All the good guys are short. All the bad guys are tall. It is a movie shot from the hip -- from the perspective of people who can't see a parade passing by unless they stand in the front row.
It is too much to hope that one movie and one small movie star can reverse decades of prejudice against short people. But if E.T. and Henry Thomas, who played Elliott, can convince Hollywood that the world is waiting for short heroes, maybe others will stand up and be counted.
Ever since Alan Ladd stood on a box to buss his leading ladies, actors have lived in fear of being caught short. There is evidence that Robert Redford has gone to some lengths to conceal his exact height from his fans. Reports of long ago said the actor stood six feet tall. But the more people saw of Redford, the more it appeared that the measurement must have been taken while he was seated on his horse or wearing his cowboy boots.
In 1975, New York magazine devoted extensive space to trying to take the measure of the actor. Redford's staff apparently wasn't telling, so the magazine found a photo of the actor in front of a brick building and counted the bricks to calculate the height of the cinema giant. Their conclusion: Redford is 26 bricks tall, or approximately 5 feet 9 3/4 inches.
Actors aren't the only public figures with tall images. All of the American astronauts involved in the early Mercury program were on the short side; they had to be less than 5 feet 11 inches to fit into the capsules. But in all of the hoopla surrounding these heroes and their dashing demeanor and derring-do, immortalized by Tom Wolfe in "The Right Stuff," the fliers' height was rarely mentioned. NASA never sold them short and the astronauts' height seemed to match their towering achievements.

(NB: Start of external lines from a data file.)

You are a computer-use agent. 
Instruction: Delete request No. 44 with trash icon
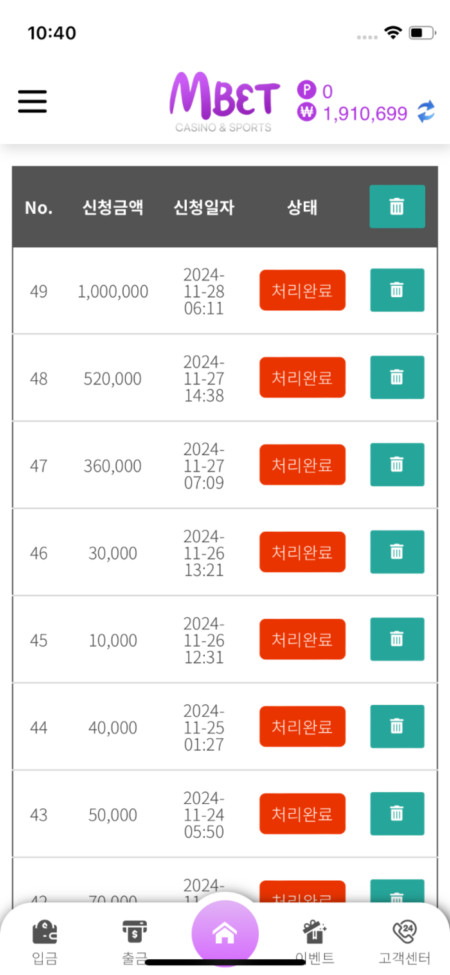(x=397, y=726)
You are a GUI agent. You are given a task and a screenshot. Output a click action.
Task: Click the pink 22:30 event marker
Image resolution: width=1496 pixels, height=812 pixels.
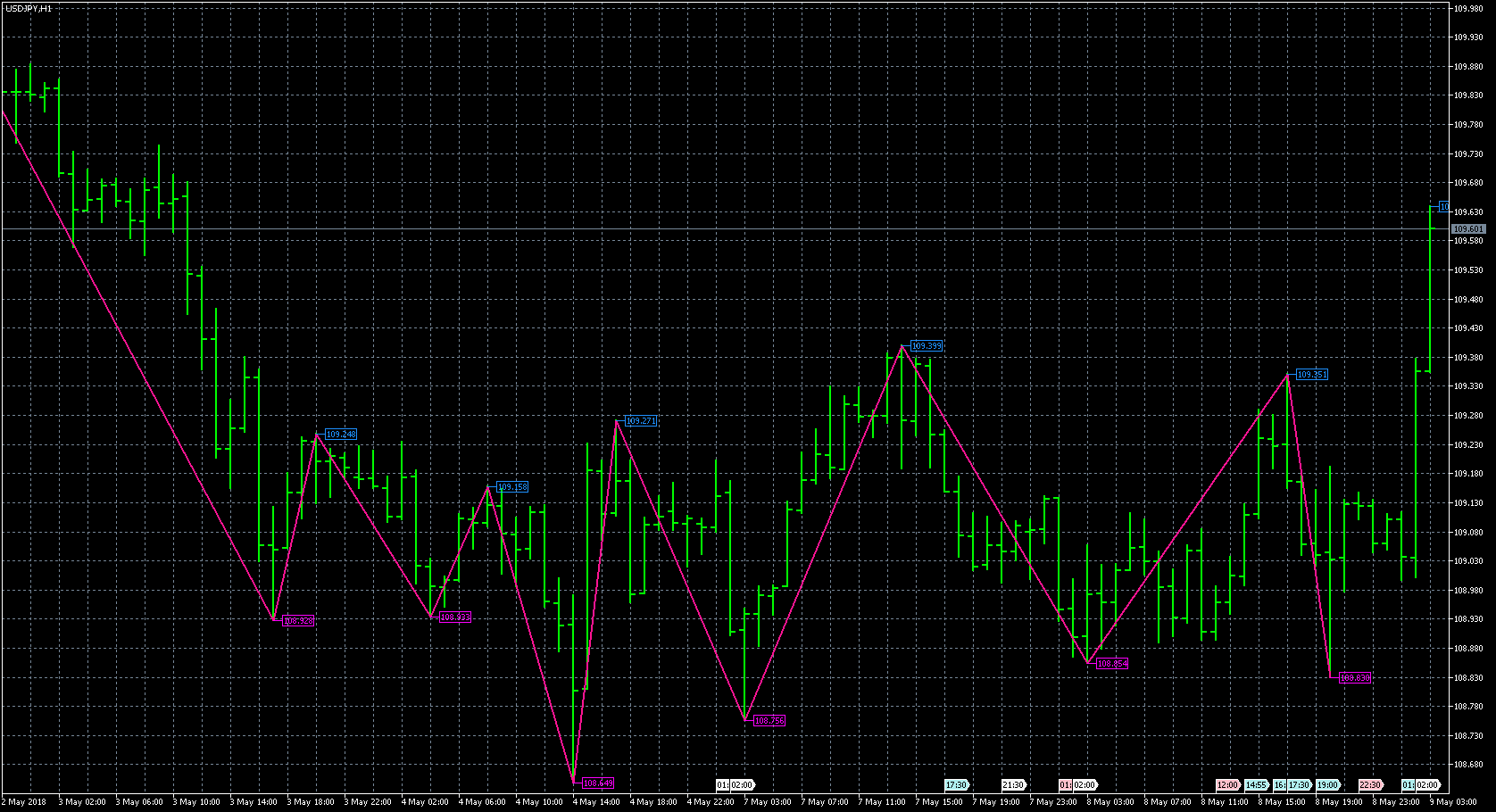point(1370,785)
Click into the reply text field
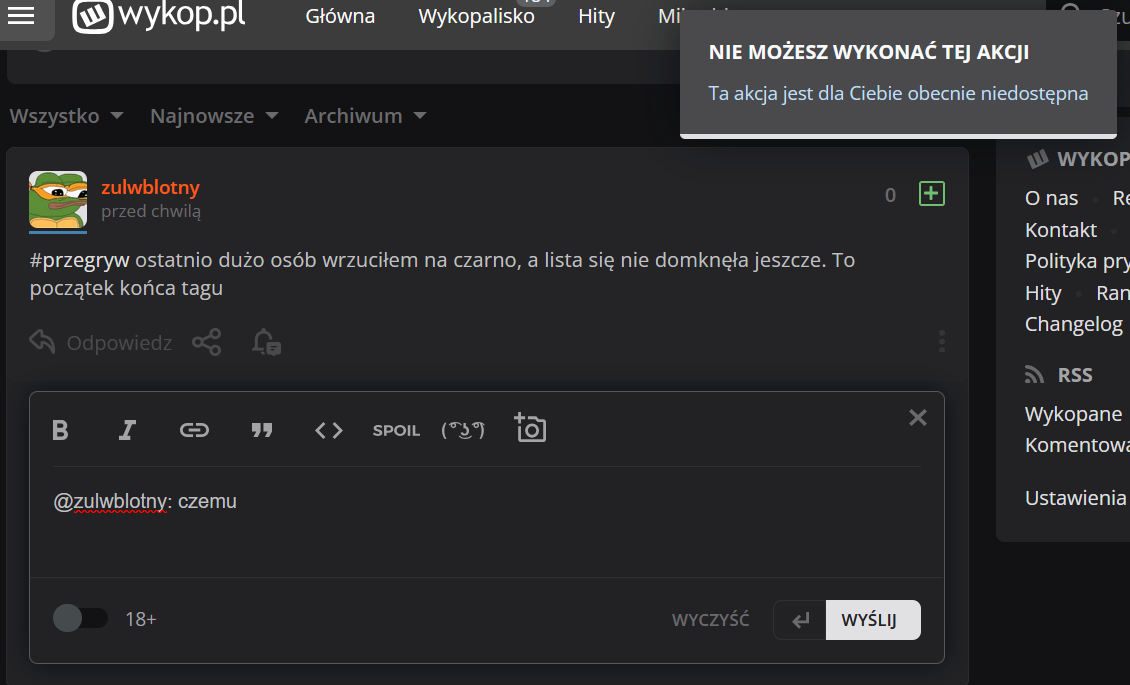Viewport: 1130px width, 685px height. pos(485,520)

Clearly, people expect their heroes to stand head and shoulders above the crowd and are surprised when they don't. Our obsession with inches is based on the myth that the world belongs to those who are tall enough to see over the top of it. We are brought up to believe that the tall guys always get the girls and the presidency.
When short people succeed, we say that they did so despite their height. Napoleon, we are told, created an entire empire just to compensate -- and even then he was so insecure he couldn't keep his hands out of his pockets.
So it is not surprising to see parents watching their kids' growth with more than ordinary interest. Or to hear kids complaining that they were shortchanged genetically. My own children have suggested several times that since I knew I'd never get past 5 foot 3 inches, I should have selected a 6-foot father for them.
Freud said that "anatomy is destiny." Although my children won't be reading Freud for a while yet, they seem worried that unless they grow to be tall they will fall short in life. That is why they always know exactly where they stand in their classes: how many kids are shorter than they are and how many are taller.
I tell them that the world is run by people who sit comfortably in the back seats of Volkswagens, people who did not waste their young years trying out for basketball teams or modeling schools and therefore have time to develop their other talents. Look at Henry Kissinger, King Hussein and all of the others, I say; there are plenty of people at the bottom of the height charts who sit in rooms at the top.
Even so, the success of E.T. should not be used to create a new brand of short chauvinism. We should stop measuring people by measuring people. That is the long and the short of it.